DATASET EXTRACT -
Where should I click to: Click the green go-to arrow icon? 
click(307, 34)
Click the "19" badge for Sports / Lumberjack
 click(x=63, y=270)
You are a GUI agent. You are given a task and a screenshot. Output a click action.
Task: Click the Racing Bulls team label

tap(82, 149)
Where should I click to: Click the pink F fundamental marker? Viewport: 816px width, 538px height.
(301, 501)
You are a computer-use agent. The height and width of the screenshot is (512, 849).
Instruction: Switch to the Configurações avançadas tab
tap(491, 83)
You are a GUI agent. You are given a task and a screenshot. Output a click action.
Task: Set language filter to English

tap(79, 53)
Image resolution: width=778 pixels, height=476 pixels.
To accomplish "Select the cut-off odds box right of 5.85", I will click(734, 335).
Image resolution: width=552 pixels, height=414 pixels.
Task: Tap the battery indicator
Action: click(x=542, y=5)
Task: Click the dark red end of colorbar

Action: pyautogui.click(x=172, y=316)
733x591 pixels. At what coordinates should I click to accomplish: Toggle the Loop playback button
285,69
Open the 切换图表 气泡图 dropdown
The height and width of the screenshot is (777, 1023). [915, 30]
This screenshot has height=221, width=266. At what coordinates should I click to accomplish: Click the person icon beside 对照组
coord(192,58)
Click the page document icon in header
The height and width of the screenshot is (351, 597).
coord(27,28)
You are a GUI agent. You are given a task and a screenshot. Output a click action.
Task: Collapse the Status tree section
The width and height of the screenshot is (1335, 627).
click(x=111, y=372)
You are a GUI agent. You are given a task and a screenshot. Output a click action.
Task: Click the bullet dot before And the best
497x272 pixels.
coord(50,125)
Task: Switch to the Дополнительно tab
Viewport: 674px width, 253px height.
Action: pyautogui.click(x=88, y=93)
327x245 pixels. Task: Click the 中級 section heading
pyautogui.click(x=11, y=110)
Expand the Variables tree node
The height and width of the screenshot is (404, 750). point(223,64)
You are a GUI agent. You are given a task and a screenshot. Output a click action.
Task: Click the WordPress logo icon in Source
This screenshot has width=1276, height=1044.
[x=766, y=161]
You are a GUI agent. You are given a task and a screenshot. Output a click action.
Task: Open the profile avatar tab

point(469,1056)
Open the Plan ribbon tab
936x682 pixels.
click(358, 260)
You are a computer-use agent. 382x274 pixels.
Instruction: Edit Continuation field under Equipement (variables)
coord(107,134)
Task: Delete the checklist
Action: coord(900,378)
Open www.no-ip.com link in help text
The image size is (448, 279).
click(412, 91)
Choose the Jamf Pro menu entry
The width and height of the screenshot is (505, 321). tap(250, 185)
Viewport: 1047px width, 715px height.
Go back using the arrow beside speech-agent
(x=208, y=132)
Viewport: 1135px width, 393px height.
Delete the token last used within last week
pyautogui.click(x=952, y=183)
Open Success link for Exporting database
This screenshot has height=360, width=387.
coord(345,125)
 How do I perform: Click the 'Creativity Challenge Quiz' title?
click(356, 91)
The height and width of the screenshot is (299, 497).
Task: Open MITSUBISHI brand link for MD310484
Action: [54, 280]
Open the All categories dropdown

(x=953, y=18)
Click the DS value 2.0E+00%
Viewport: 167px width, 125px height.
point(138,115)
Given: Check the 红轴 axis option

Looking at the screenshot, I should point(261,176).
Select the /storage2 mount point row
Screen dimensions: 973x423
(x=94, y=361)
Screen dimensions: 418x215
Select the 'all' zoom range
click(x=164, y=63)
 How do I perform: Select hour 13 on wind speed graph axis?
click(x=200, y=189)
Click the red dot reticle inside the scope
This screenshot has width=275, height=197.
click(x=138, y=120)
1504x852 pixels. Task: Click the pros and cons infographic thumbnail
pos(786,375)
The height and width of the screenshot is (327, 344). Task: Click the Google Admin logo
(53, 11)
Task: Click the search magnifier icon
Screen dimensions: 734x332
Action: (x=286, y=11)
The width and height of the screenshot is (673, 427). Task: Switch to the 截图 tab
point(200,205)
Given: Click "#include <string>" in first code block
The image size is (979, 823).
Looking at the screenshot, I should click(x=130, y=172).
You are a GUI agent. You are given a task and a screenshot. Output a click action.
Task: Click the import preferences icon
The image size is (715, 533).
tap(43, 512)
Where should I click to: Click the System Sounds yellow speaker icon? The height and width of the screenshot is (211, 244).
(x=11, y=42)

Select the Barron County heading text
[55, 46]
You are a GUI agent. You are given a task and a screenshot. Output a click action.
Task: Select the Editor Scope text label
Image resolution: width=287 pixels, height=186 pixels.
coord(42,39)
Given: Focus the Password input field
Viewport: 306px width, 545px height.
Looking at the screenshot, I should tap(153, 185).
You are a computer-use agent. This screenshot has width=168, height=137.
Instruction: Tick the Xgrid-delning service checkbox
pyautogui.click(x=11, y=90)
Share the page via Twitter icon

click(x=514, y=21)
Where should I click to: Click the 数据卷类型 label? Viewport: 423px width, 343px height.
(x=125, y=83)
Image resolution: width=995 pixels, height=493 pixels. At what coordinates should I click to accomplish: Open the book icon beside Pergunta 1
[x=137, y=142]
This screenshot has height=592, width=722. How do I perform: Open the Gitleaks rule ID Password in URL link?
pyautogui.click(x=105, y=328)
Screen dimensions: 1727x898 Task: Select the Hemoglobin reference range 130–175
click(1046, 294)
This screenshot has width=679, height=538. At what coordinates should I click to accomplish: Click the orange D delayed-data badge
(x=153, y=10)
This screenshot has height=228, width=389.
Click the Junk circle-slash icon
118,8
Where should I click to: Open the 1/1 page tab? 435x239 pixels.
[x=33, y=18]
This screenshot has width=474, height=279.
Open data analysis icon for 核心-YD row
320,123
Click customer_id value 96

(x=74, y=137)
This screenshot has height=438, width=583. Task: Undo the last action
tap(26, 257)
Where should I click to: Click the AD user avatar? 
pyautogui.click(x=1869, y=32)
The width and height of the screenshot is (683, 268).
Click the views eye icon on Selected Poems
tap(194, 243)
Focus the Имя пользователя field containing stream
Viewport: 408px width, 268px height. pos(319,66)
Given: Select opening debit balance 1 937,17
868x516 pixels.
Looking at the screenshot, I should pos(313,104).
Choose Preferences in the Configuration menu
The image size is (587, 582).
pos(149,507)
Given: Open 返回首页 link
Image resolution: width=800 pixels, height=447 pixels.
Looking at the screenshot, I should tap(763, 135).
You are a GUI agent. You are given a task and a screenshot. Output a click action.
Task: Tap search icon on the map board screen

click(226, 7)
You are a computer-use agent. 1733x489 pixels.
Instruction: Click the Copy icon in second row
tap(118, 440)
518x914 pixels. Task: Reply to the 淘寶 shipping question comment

TASK TO COMPLETE - With nothing left out, print the data above exactly.

RESULT OF THIS TASK -
Where should I click to: Click the green go-to arrow icon? 
click(307, 34)
Click the "19" badge for Sports / Lumberjack
 click(x=63, y=270)
You are a GUI agent. You are given a task and a screenshot. Output a click action.
Task: Click the Racing Bulls team label

tap(82, 149)
Where should I click to: Click the pink F fundamental marker? Viewport: 816px width, 538px height.
(301, 501)
You are a computer-use agent. The height and width of the screenshot is (512, 849).
Instruction: Switch to the Configurações avançadas tab
tap(491, 83)
You are a GUI agent. You are given a task and a screenshot. Output a click action.
Task: Set language filter to English

tap(79, 53)
Image resolution: width=778 pixels, height=476 pixels.
To accomplish "Select the cut-off odds box right of 5.85", I will click(734, 335).
Image resolution: width=552 pixels, height=414 pixels.
Task: Tap the battery indicator
Action: click(x=542, y=5)
Task: Click the dark red end of colorbar

Action: pyautogui.click(x=172, y=316)
733x591 pixels. At what coordinates should I click to accomplish: Toggle the Loop playback button
285,69
Open the 切换图表 气泡图 dropdown
The height and width of the screenshot is (777, 1023). [915, 30]
This screenshot has height=221, width=266. At what coordinates should I click to accomplish: Click the person icon beside 对照组
coord(192,58)
Click the page document icon in header
The height and width of the screenshot is (351, 597).
coord(27,28)
You are a GUI agent. You are given a task and a screenshot. Output a click action.
Task: Collapse the Status tree section
The width and height of the screenshot is (1335, 627).
click(x=111, y=372)
You are a GUI agent. You are given a task and a screenshot. Output a click action.
Task: Click the bullet dot before And the best
497x272 pixels.
coord(50,125)
Task: Switch to the Дополнительно tab
Viewport: 674px width, 253px height.
Action: pyautogui.click(x=88, y=93)
327x245 pixels. Task: Click the 中級 section heading
pyautogui.click(x=11, y=110)
Expand the Variables tree node
The height and width of the screenshot is (404, 750). point(223,64)
You are a GUI agent. You are given a task and a screenshot. Output a click action.
Task: Click the WordPress logo icon in Source
This screenshot has width=1276, height=1044.
[x=766, y=161]
You are a GUI agent. You are given a task and a screenshot. Output a click action.
Task: Open the profile avatar tab

point(469,1056)
Open the Plan ribbon tab
936x682 pixels.
click(358, 260)
You are a computer-use agent. 382x274 pixels.
Instruction: Edit Continuation field under Equipement (variables)
coord(107,134)
Task: Delete the checklist
Action: coord(900,378)
Open www.no-ip.com link in help text
The image size is (448, 279).
click(412, 91)
Choose the Jamf Pro menu entry
The width and height of the screenshot is (505, 321). tap(250, 185)
Viewport: 1047px width, 715px height.
Go back using the arrow beside speech-agent
(x=208, y=132)
Viewport: 1135px width, 393px height.
Delete the token last used within last week
pyautogui.click(x=952, y=183)
Open Success link for Exporting database
This screenshot has height=360, width=387.
coord(345,125)
 How do I perform: Click the 'Creativity Challenge Quiz' title?
click(356, 91)
The height and width of the screenshot is (299, 497).
Task: Open MITSUBISHI brand link for MD310484
Action: [54, 280]
Open the All categories dropdown

(x=953, y=18)
Click the DS value 2.0E+00%
Viewport: 167px width, 125px height.
point(138,115)
Given: Check the 红轴 axis option

Looking at the screenshot, I should point(261,176).
Select the /storage2 mount point row
Screen dimensions: 973x423
(x=94, y=361)
Screen dimensions: 418x215
Select the 'all' zoom range
click(x=164, y=63)
 How do I perform: Select hour 13 on wind speed graph axis?
click(x=200, y=189)
Click the red dot reticle inside the scope
This screenshot has width=275, height=197.
click(x=138, y=120)
1504x852 pixels. Task: Click the pros and cons infographic thumbnail
pos(786,375)
The height and width of the screenshot is (327, 344). Task: Click the Google Admin logo
(53, 11)
Task: Click the search magnifier icon
Screen dimensions: 734x332
Action: (x=286, y=11)
The width and height of the screenshot is (673, 427). Task: Switch to the 截图 tab
point(200,205)
Given: Click "#include <string>" in first code block
The image size is (979, 823).
Looking at the screenshot, I should click(x=130, y=172).
You are a GUI agent. You are given a task and a screenshot. Output a click action.
Task: Click the import preferences icon
The image size is (715, 533).
tap(43, 512)
Where should I click to: Click the System Sounds yellow speaker icon? The height and width of the screenshot is (211, 244).
(x=11, y=42)

Select the Barron County heading text
[55, 46]
You are a GUI agent. You are given a task and a screenshot. Output a click action.
Task: Select the Editor Scope text label
Image resolution: width=287 pixels, height=186 pixels.
coord(42,39)
Given: Focus the Password input field
Viewport: 306px width, 545px height.
Looking at the screenshot, I should tap(153, 185).
You are a computer-use agent. This screenshot has width=168, height=137.
Instruction: Tick the Xgrid-delning service checkbox
pyautogui.click(x=11, y=90)
Share the page via Twitter icon

click(x=514, y=21)
Where should I click to: Click the 数据卷类型 label? Viewport: 423px width, 343px height.
(x=125, y=83)
Image resolution: width=995 pixels, height=493 pixels. At what coordinates should I click to accomplish: Open the book icon beside Pergunta 1
[x=137, y=142]
This screenshot has height=592, width=722. How do I perform: Open the Gitleaks rule ID Password in URL link?
pyautogui.click(x=105, y=328)
Screen dimensions: 1727x898 Task: Select the Hemoglobin reference range 130–175
click(1046, 294)
This screenshot has width=679, height=538. At what coordinates should I click to accomplish: Click the orange D delayed-data badge
(x=153, y=10)
This screenshot has height=228, width=389.
Click the Junk circle-slash icon
118,8
Where should I click to: Open the 1/1 page tab? 435x239 pixels.
[x=33, y=18]
This screenshot has width=474, height=279.
Open data analysis icon for 核心-YD row
320,123
Click customer_id value 96

(x=74, y=137)
This screenshot has height=438, width=583. Task: Undo the last action
tap(26, 257)
Where should I click to: Click the AD user avatar? 
pyautogui.click(x=1869, y=32)
The width and height of the screenshot is (683, 268).
Click the views eye icon on Selected Poems
tap(194, 243)
Focus the Имя пользователя field containing stream
Viewport: 408px width, 268px height. pos(319,66)
Given: Select opening debit balance 1 937,17
868x516 pixels.
Looking at the screenshot, I should pos(313,104).
Choose Preferences in the Configuration menu
The image size is (587, 582).
pos(149,507)
Given: Open 返回首页 link
Image resolution: width=800 pixels, height=447 pixels.
Looking at the screenshot, I should tap(763, 135).
You are a GUI agent. You are given a task and a screenshot. Output a click action.
Task: Tap search icon on the map board screen

click(226, 7)
You are a computer-use agent. 1733x489 pixels.
Instruction: Click the Copy icon in second row
tap(118, 440)
518x914 pixels. Task: Reply to the 淘寶 shipping question comment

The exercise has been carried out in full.